TASKS TO PERFORM —
a. Return the stretch from "(Joong Boo's kimchi" through "N. Kimball Ave." of the article on Chicago's international food shops, copied word for word.
b. Resume the article on Chicago's international food shops, picking up right after its final sentence.

By Staff in Best Of on May 7, 2014 8:30PM

Chicago is home to a vast array of different cultures, and with them the delicious cuisines that each bring to the table. If you are craving a dish that reminds you of your or your ancestors homeland, chances are you can find it somewhere in Chicago. Or at least find the right spot to pick up ingredients to make it in your own kitchen.

Today we share some of our favorite shops across the city where we enjoy picking up some of the best ingredients, snacks and dishes from around the globe. As always, share your favorites that we missed in the comments so we can continue our own culinary shopping spree of the city.

(Joong Boo's kimchi aisle by Jessica Mlinaric)

Joong Boo Market
Joong Boo Market is my go-to for most of life’s necessities. Stroll the kimchi aisle, slurp from a steaming vat of soon du boo, get amped up on Korea’s favorite energy drink and even purchase pajamas or a rice cooker in the home goods section. The affordable Avondale market is always buzzing, so I avoid the weekend crowd and aim to grab a seat in the cafĂ© during weekday lunches. Don’t miss the outdoor dumpling stand introduced earlier this year; $2 for a spicy pork and kimchi dumpling bigger than your fist? Anyoung haseyo! —Jessica Mlinaric

Joong Boo Market is located at 3333 N. Kimball Ave.

GIVEN INFORMATION —
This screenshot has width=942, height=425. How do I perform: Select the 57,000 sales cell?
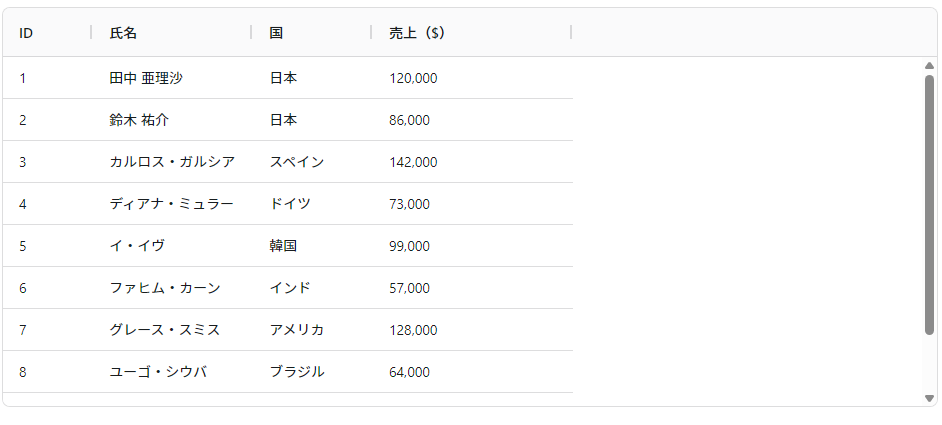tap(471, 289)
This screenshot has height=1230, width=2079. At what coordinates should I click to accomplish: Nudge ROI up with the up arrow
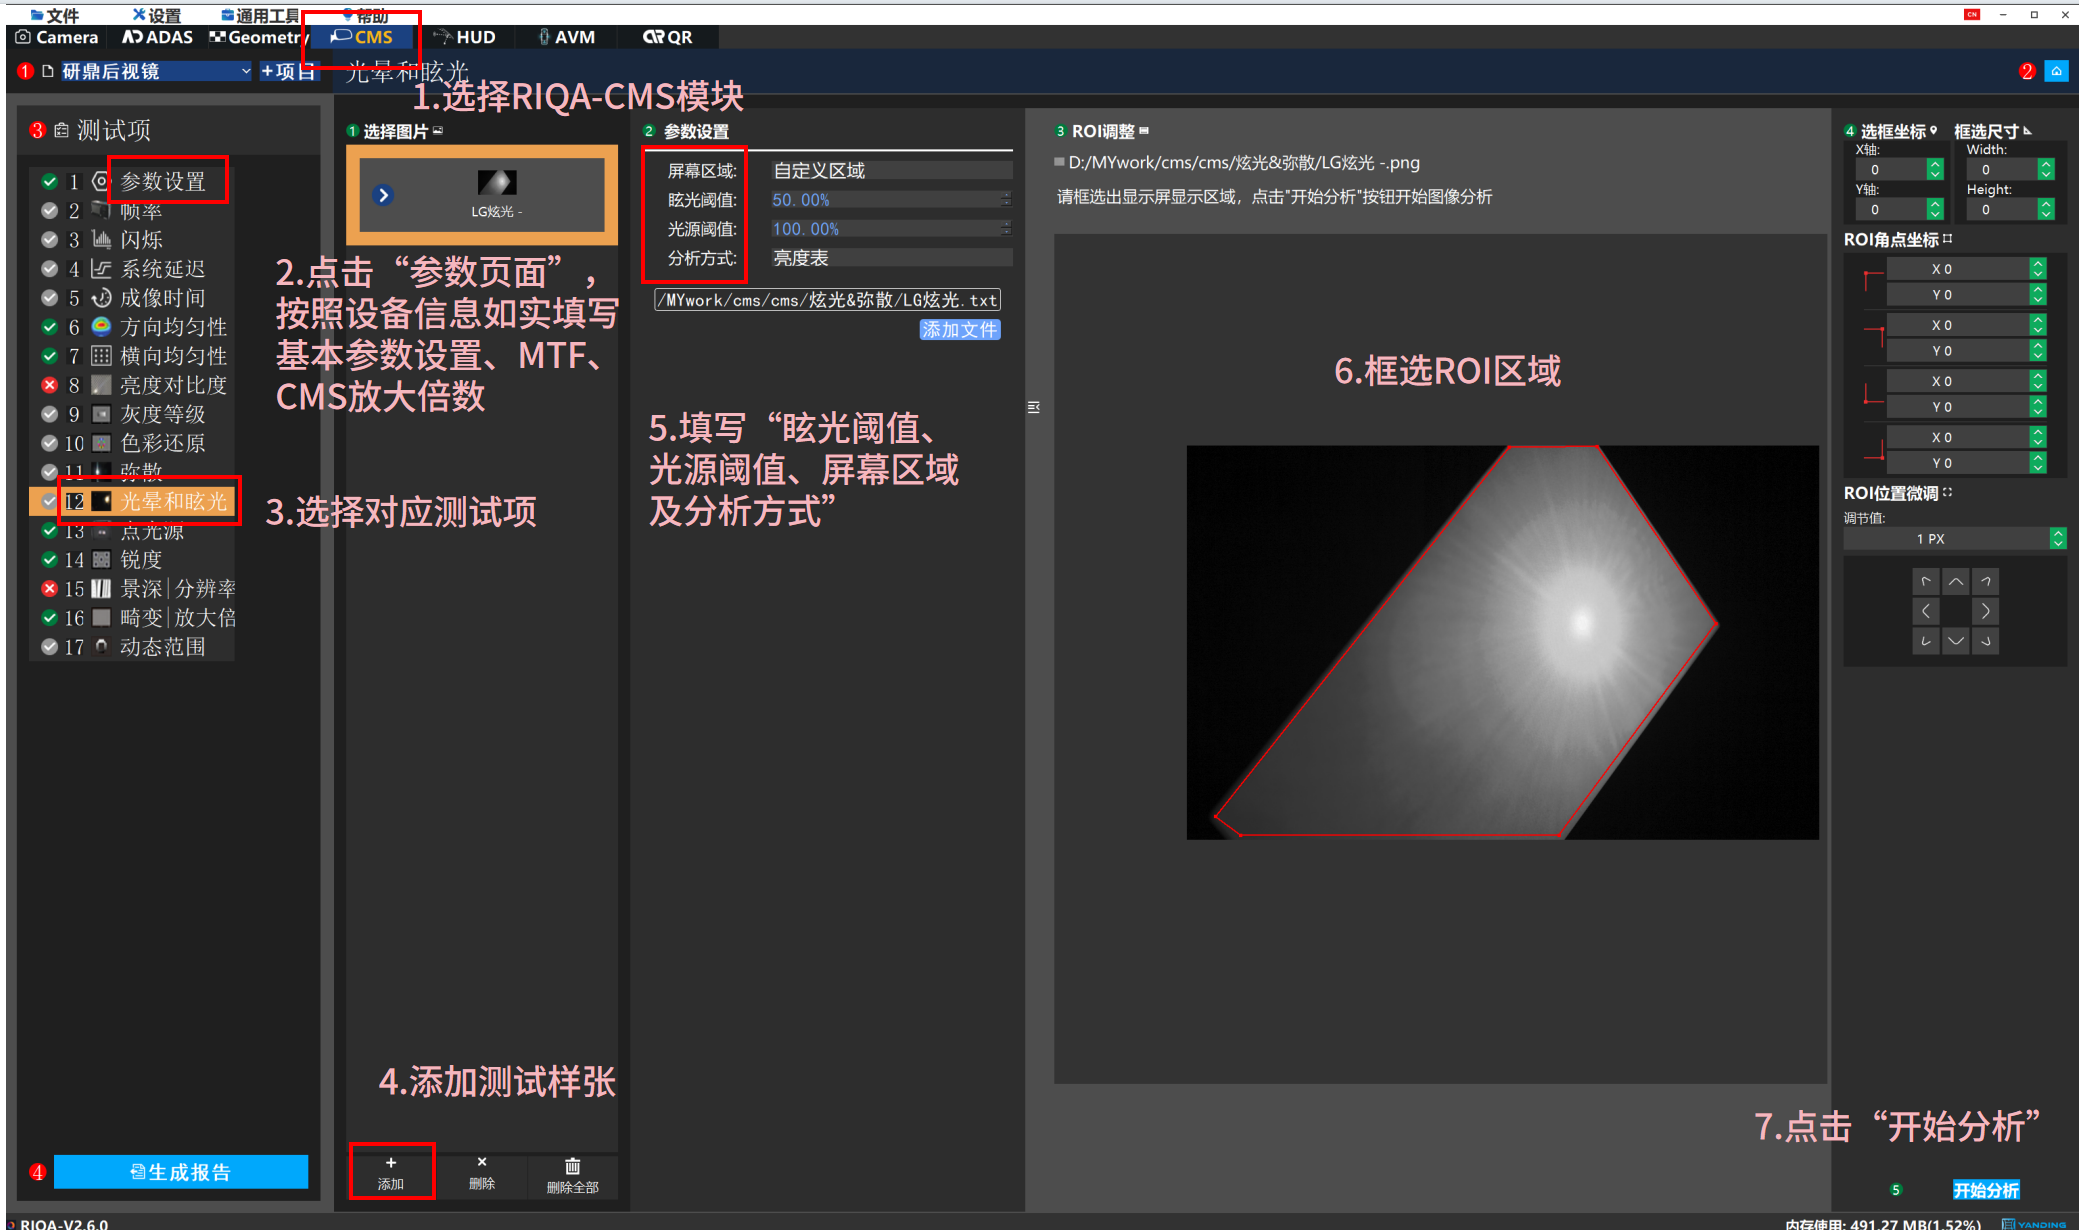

ANSWERS FOR THE TASKS —
a.
(Joong Boo's kimchi aisle by Jessica Mlinaric)

Joong Boo Market
Joong Boo Market is my go-to for most of life’s necessities. Stroll the kimchi aisle, slurp from a steaming vat of soon du boo, get amped up on Korea’s favorite energy drink and even purchase pajamas or a rice cooker in the home goods section. The affordable Avondale market is always buzzing, so I avoid the weekend crowd and aim to grab a seat in the cafĂ© during weekday lunches. Don’t miss the outdoor dumpling stand introduced earlier this year; $2 for a spicy pork and kimchi dumpling bigger than your fist? Anyoung haseyo! —Jessica Mlinaric

Joong Boo Market is located at 3333 N. Kimball Ave.

b.
La Casa del Pueblo
Even with the incredible number of Mexican restaurants in Chicago, we still love cooking the cuisine at home, too. And fortunately, living in Chicago, we never have to worry about finding ingredients listed in recipes, whether coming from Rick Bayless' TV show, friends who are chefs in Mexico or elsewhere. When we need ingredients from south of the border, our most common stop is La Casa del Pueblo in Pilsen. This grocery store has an extensive produce section with a large selection and lower prices for Mexican staples like avocados, limes, cilantro and tomatillos. They even arrange the avocados and plantains by ripeness, so you can find the perfect ones for later that day, or ones that'll ripen to use in a couple days. The market also offers a vast selection of Mexican cheeses, countless varieties of dried chiles and spices common to Mexican food. The grocery shelves are lined with Mexican ingredients, snacks and ready-to-prepare foods like cans of pozole and beans, Bimbo cookies and containers of mole. The meat counter offers cuts traditionally used in Mexican cuisine, as well as prepared foods like carnitas, barbacoa and rotisserie chickens that are way more flavorful than those from the mainstream groceries. La Casa del Pueblo also carries fresh tortillas from a number of local tortillarias, and you're most likely to finds ones still warm to take home for your Mexican feast.—Benjy Lipsman

La Casa del Pueblo is located at 1810 S. Blue Island.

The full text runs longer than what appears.